May is all about fresh beginnings, right? It’s the time when we clean out our homes, get rid of the dust and debris, open the windows and let the sunshine in. May 1 is also May Day, or International Labour Day — the day many countries celebrate the achievement of various Labour movements; or at the very least the workers take the day off. It is also an ancient Celtic holiday called Bealtaine, the first day of Summer. And in the US, it is Loyalty Day: “a special day for the reaffirmation of loyalty to the United States and for the recognition of the heritage of American freedom” (Wikipedia). It was originally meant to be a counter-observance to the Labour Holiday, cause we all know the Americans were never big fans of the Communists.

As the sunshine fights to break through the clouds on this West Coast May 1st, after several long months of rain, I can’t help but think of the proverb “April showers bring May flowers.” Apparently it is originally attributed to Thomas Tusser, from his 1557 A Hundreth Good Pointes of Husbandrie — “Sweet April showers do spring May flowers.” He is also the one who brought us “A fool and his money are soon parted.” But the sense of the proverb was with us long before the 16th century.
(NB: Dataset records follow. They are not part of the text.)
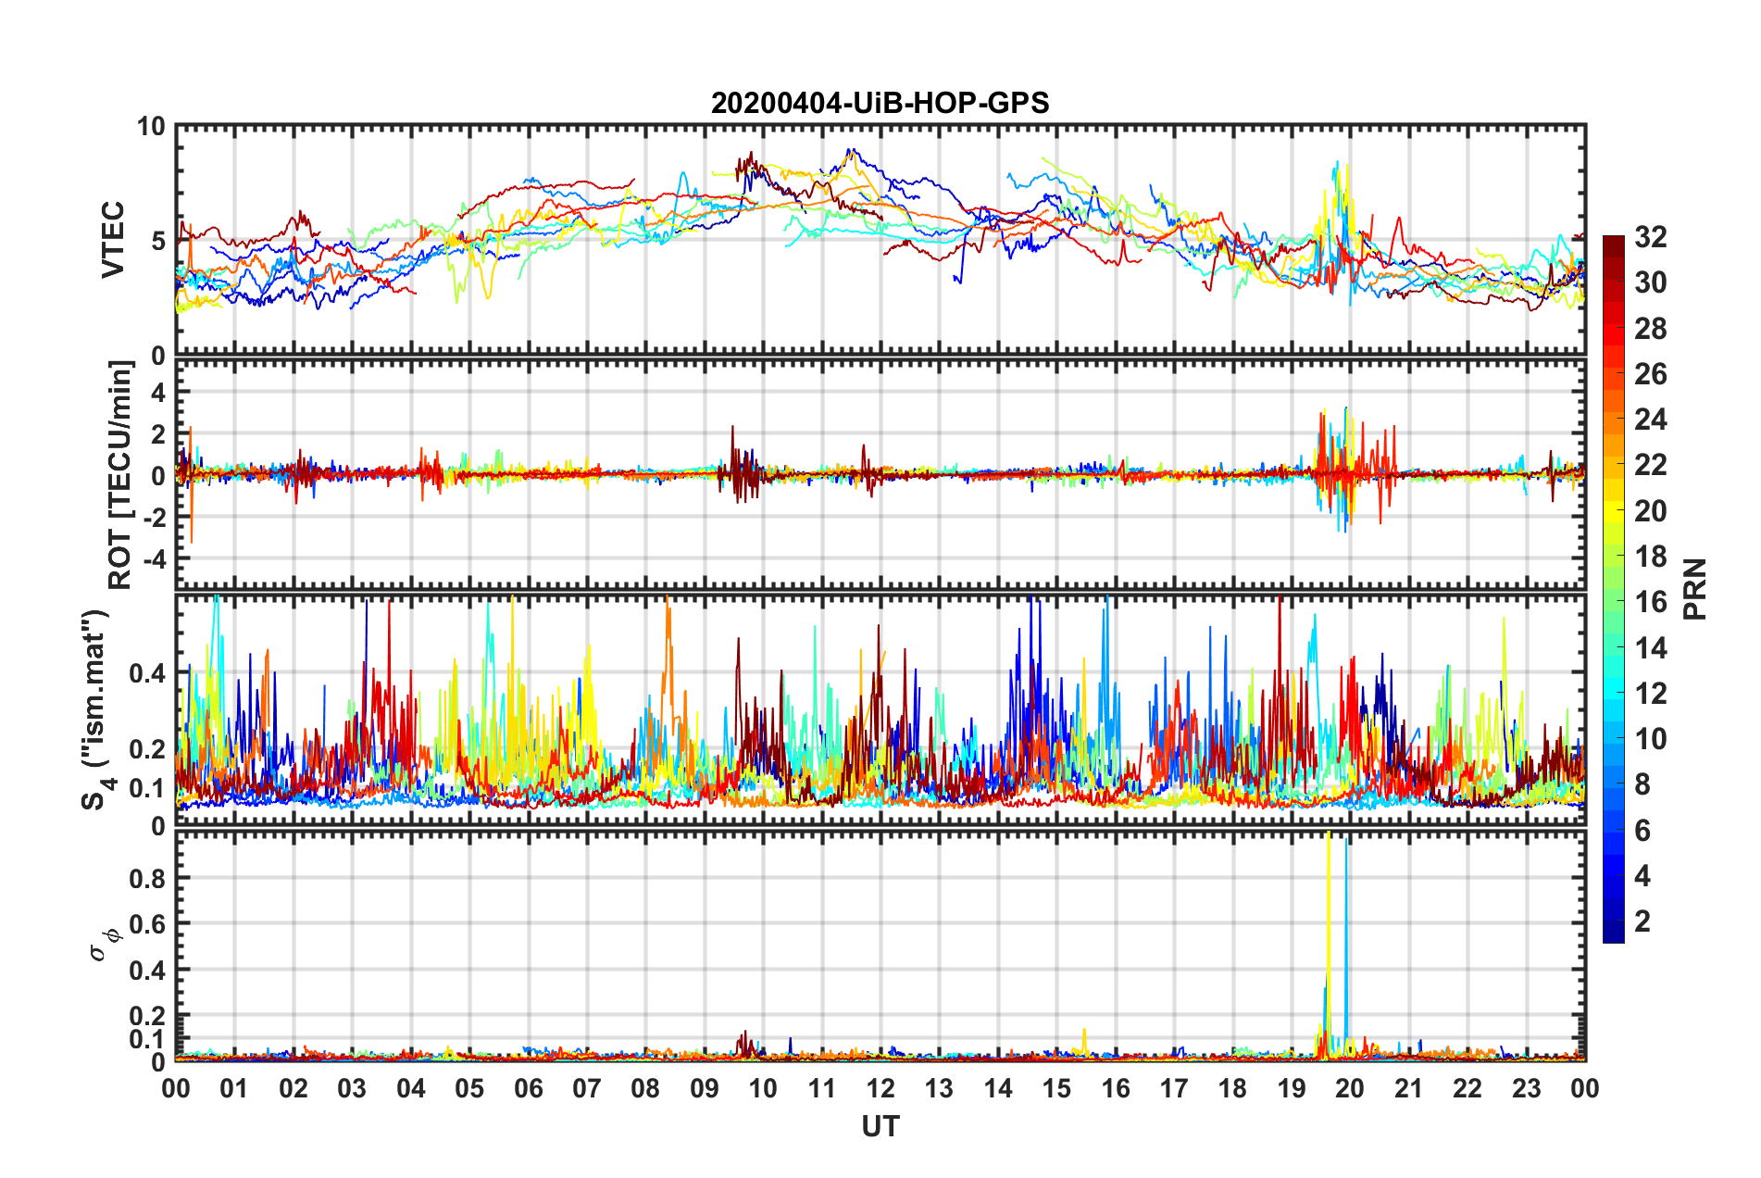
Task: Click the tall yellow sigma-phi spike
Action: pos(1329,926)
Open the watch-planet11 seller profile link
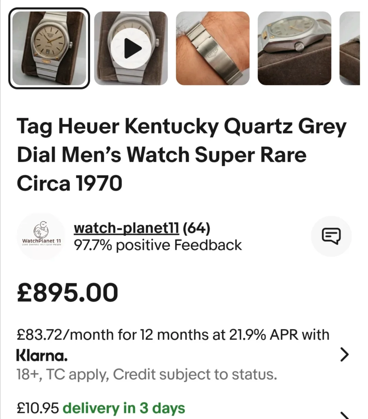The image size is (368, 419). tap(126, 228)
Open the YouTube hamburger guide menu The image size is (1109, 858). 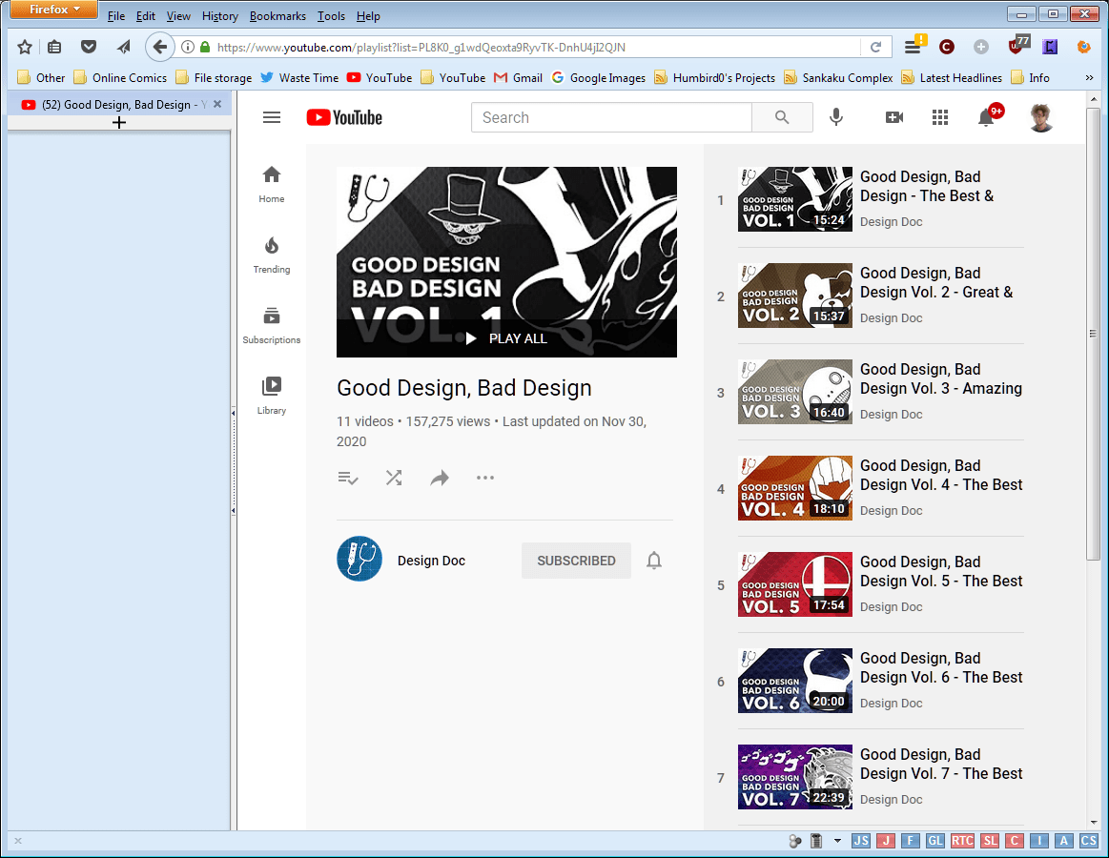(x=272, y=117)
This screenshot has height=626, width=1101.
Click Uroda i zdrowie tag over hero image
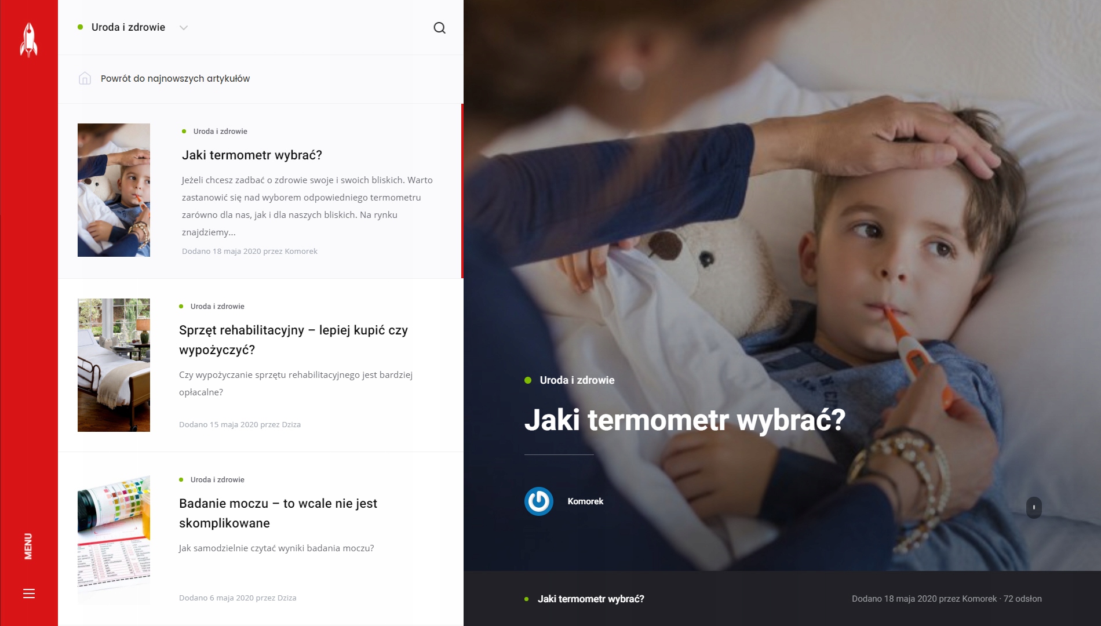pyautogui.click(x=577, y=380)
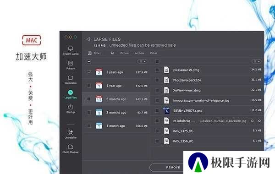Viewport: 275px width, 174px height.
Task: Open Duplicates section icon
Action: tap(71, 80)
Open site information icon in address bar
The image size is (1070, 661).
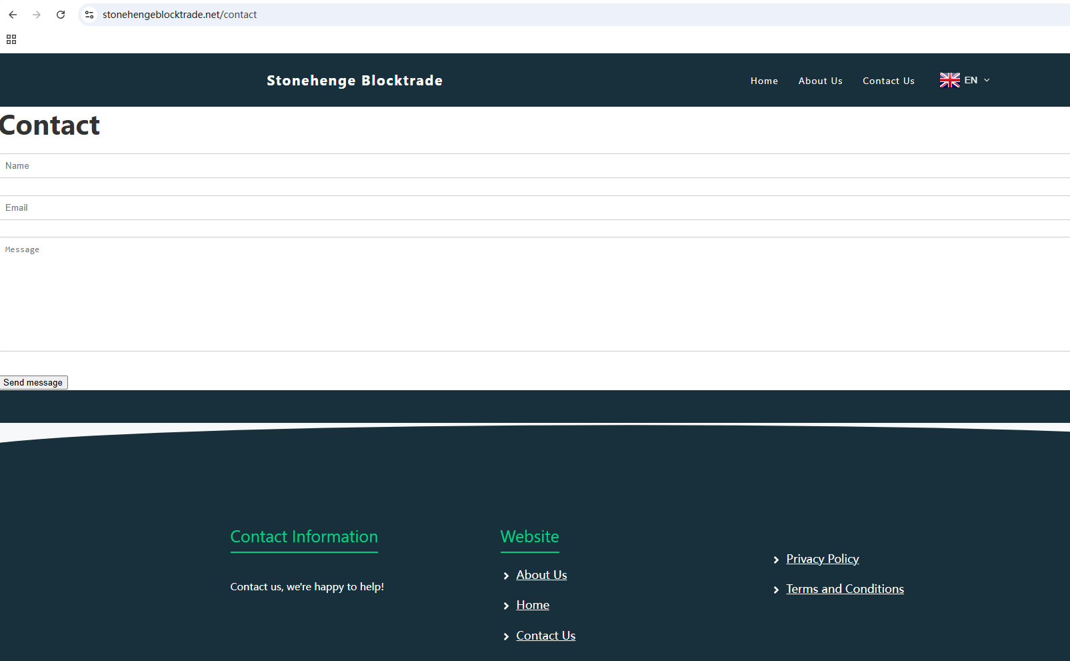click(x=89, y=15)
It also appears (though not with a direct reference to the month of May) in the first work of English literature, Geoffrey Chaucer’s The Canterbury Tales:

Whan that Aprill with his shoures soote,
The droghte of March hath perced to the roote,
And bathed every veyne in swich licour
Of which vertu engendred is the flour.

My favourite variation of that one is the opening of T.S. Eliot’s The Waste Land:

April is the cruellest month, breeding
Lilacs out of the dead land, mixing
Memory and desire, stirring
Dull roots with Spring rain.

The trees in Victoria are already filling out with leaves, and the flowers have been here for quite awhile. All I hope for now is that this May brings us some sunshine. I am solar-powered and Winter and Spring have taken their toll on me.